Mr Kenyatta should worry less about the mainstream press whose ownership is well known. The state should be concerned with the lawless jungle of social media and the gutter press. This is where vipers reside. Behind the anonymity of the keyboard and the byzantine world of the gutter press lurk malevolence. Vile beings with access to the Web can write or say anything confident that they are unlikely to be caught. They can sully reputations with salacious and defamatory stories fueled by an evil imagination. Many of them are simply dysfunctional psychopaths and misfits. Lonely and sad people. But many are in the pay of political muckrakers and kingpins. Their job is to make up sordid and false narratives.

The targets of these sinister enemies of democracy is the political opposition, or social critics they deem uncontrollable. Often, they attack human rights campaigners. They do so with crude slurs and utter falsehoods. For example, one tabloid recently purported to out Kenya’s “top gays.” I, Makau Mutua, was installed as Kenya’s “most prominent gay.” Other critics of the state made the list. At least one person on that list, the celebrated author Binyavanga Wainaina, is openly gay.
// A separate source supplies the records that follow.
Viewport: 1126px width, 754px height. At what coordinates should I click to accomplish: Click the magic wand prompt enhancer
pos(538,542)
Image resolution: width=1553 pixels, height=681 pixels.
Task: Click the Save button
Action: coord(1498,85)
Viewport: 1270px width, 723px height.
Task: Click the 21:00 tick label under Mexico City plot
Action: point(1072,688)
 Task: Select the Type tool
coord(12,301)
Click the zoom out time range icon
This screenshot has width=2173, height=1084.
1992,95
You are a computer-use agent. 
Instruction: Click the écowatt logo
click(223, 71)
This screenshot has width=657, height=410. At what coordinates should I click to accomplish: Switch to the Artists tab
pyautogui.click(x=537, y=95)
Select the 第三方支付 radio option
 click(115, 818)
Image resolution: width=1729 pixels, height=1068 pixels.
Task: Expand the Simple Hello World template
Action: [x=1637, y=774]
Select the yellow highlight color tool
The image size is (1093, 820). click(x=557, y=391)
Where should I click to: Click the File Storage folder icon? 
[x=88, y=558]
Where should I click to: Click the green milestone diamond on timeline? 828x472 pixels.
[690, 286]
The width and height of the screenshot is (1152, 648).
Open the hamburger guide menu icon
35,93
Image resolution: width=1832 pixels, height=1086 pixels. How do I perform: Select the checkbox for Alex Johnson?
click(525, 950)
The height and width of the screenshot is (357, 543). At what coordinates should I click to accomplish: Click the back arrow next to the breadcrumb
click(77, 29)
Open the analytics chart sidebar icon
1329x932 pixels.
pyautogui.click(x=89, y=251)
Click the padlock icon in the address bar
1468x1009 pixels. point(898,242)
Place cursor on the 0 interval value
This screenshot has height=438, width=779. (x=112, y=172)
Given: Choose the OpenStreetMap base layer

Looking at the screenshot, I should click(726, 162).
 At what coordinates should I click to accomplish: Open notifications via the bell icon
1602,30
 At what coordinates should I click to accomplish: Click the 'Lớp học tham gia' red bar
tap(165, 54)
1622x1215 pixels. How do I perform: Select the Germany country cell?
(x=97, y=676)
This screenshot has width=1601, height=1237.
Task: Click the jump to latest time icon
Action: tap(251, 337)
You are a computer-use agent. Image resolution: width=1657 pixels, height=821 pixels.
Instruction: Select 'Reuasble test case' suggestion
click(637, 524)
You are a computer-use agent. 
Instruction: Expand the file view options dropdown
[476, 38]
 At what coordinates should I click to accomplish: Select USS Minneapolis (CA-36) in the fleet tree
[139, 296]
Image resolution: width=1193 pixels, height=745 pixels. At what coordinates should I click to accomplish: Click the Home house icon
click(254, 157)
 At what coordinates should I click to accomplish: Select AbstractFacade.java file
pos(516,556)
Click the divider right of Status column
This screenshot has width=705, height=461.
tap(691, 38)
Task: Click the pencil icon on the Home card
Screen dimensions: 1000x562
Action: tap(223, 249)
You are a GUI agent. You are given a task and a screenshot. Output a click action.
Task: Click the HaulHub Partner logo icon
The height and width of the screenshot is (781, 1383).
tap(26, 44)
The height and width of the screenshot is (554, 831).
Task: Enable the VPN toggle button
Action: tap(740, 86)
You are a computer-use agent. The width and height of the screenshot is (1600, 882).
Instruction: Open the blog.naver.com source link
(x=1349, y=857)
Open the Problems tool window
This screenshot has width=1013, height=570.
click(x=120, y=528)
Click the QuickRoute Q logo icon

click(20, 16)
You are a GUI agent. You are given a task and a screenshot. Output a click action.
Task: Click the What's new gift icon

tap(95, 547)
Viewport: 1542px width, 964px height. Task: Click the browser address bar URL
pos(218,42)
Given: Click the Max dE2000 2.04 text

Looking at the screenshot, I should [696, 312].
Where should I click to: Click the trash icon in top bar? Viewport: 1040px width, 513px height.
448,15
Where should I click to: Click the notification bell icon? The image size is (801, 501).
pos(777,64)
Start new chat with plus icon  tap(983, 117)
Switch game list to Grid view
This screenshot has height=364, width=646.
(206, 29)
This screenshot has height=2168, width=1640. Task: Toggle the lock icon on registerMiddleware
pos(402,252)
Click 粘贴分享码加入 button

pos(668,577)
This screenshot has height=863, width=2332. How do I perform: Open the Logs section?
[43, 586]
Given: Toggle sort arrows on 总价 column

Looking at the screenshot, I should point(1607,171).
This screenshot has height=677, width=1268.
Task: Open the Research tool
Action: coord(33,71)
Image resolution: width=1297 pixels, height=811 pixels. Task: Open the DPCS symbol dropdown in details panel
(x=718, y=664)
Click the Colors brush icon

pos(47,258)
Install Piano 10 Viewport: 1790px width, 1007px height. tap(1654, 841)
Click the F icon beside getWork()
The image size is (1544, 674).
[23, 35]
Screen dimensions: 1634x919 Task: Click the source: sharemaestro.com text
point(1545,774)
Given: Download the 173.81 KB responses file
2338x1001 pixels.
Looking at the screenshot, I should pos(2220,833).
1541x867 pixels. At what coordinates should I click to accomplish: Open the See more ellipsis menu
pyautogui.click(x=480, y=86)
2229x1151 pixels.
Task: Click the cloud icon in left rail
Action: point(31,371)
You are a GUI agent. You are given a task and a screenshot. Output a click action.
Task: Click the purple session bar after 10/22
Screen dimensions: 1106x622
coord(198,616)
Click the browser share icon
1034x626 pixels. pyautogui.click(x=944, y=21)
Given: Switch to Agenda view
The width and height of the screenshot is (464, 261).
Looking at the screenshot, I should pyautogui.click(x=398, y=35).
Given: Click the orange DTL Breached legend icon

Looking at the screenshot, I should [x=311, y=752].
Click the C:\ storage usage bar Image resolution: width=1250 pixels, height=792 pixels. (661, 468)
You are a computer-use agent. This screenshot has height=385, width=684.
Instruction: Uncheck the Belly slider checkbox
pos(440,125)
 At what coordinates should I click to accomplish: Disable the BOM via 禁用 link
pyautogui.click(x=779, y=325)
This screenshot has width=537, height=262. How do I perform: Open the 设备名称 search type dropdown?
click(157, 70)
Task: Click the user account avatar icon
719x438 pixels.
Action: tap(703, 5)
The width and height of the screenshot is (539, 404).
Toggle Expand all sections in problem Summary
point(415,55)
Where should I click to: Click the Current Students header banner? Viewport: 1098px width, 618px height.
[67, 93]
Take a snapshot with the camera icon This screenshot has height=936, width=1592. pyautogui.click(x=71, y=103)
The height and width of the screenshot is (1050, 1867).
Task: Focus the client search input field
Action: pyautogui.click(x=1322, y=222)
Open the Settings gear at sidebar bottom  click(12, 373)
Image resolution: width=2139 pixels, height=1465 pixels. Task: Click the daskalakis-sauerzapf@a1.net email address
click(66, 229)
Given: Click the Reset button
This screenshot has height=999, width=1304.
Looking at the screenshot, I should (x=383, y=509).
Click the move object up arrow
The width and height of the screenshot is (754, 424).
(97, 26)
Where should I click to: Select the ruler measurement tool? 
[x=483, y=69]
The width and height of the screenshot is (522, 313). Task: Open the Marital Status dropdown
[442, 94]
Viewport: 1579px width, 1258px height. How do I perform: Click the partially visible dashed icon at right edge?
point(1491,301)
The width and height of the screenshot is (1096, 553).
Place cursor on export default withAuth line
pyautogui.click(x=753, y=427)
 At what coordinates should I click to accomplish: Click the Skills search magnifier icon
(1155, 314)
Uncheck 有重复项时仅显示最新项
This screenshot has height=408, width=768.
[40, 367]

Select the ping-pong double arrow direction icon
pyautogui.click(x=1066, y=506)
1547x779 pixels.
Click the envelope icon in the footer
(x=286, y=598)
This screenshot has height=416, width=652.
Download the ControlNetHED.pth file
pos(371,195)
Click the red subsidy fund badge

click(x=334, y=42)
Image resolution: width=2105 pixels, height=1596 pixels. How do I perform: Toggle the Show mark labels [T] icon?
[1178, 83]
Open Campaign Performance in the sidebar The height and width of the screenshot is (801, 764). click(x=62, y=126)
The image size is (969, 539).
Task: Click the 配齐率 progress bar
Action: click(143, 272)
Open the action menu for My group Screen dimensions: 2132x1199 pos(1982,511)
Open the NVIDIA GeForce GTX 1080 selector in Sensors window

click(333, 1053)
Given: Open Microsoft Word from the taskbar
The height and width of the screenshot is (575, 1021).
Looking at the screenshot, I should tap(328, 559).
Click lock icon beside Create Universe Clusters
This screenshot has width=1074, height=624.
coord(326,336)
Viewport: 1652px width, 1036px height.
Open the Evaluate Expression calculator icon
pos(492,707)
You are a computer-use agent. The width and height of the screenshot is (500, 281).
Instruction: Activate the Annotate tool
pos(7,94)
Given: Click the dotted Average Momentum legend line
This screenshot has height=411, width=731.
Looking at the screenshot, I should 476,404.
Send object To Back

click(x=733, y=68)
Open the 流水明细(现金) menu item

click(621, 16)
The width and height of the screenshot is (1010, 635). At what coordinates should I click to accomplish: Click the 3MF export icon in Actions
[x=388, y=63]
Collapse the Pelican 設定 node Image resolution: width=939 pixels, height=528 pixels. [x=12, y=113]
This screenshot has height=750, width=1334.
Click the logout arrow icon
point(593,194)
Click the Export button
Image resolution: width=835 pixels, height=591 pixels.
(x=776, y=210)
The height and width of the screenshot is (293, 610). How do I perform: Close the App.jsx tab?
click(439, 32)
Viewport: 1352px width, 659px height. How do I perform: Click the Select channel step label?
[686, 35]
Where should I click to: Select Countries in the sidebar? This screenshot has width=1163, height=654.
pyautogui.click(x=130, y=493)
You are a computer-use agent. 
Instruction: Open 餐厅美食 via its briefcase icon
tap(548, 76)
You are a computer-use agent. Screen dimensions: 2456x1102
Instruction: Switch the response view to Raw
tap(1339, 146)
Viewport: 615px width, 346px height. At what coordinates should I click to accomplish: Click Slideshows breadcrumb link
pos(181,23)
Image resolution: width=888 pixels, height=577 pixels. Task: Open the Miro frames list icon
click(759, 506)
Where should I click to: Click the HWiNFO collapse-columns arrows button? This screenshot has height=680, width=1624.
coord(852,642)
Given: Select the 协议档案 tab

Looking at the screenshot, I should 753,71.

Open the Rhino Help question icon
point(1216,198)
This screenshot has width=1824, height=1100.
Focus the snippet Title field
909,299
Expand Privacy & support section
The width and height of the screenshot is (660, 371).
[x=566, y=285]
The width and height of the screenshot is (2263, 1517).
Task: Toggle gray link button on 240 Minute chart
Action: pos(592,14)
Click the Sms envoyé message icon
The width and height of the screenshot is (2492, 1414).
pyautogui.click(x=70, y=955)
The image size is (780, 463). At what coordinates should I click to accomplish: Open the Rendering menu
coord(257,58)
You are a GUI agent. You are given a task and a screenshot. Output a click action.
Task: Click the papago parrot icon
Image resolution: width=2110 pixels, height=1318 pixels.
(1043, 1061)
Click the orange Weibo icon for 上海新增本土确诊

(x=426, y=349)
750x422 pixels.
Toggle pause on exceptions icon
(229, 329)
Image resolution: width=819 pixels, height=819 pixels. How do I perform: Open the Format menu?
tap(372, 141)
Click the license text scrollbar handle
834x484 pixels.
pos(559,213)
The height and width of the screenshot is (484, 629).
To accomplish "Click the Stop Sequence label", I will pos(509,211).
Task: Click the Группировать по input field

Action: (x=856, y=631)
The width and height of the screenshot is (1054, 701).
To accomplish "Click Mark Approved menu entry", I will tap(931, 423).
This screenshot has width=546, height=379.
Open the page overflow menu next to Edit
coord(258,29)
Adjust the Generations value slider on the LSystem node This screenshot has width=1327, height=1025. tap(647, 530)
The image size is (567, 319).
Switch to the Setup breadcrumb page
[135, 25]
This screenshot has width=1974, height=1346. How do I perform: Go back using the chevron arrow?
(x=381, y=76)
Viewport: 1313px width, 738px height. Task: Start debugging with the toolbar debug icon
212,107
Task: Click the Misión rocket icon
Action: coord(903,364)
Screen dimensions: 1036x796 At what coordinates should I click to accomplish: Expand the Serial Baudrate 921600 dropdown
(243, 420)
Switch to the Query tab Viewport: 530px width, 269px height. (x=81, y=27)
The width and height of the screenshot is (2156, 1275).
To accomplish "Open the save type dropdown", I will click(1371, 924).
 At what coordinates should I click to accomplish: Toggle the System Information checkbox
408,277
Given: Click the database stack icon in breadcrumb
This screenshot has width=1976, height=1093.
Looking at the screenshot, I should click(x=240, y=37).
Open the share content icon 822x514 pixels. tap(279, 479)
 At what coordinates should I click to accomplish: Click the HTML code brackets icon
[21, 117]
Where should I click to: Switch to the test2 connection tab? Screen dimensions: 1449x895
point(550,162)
Putting people who aren’t gay on the list is a tactic meant to delegitimise them to a homophobic public. It’s a well-known dirty trick. It’s such hateful propaganda that Mr Kenyatta should’ve been attacking. The law should come down hard on them.

The gutter press and hateful digital sites get away with murder because they are either anonymous, or their owners exist under a veil. I believe that Kenya’s legislature should pass a law regulating offences on social media and within the gutter press.

Specific crimes and offences should be defined in law to catch up with technology. Punitive and compensatory damages should be awarded to victims of malevolent internet trolls whose reason for existence is damaging reputations for financial, political, or other sick gains. In some countries, including Kenya, the courts are dipping their toes in this complex arena.

That’s why a law would help in clarifying what’s not protected speech on the Web. It shouldn’t be a jungle out there.

Finally, I believe anonymity is the defamer’s biggest enabler. The ownership of all the gutter press and tabloid popular digital media — names of actual individual owners and directors of boards — should be published on a state-owned website. Sunlight cures many diseases.

Exposing the malignant authors and owners to public scrutiny would engender accountability without censoring free speech. The Web must remain open in a democracy but its abuse to kill democracy and damage individual reputations should be sanctioned — pitilessly.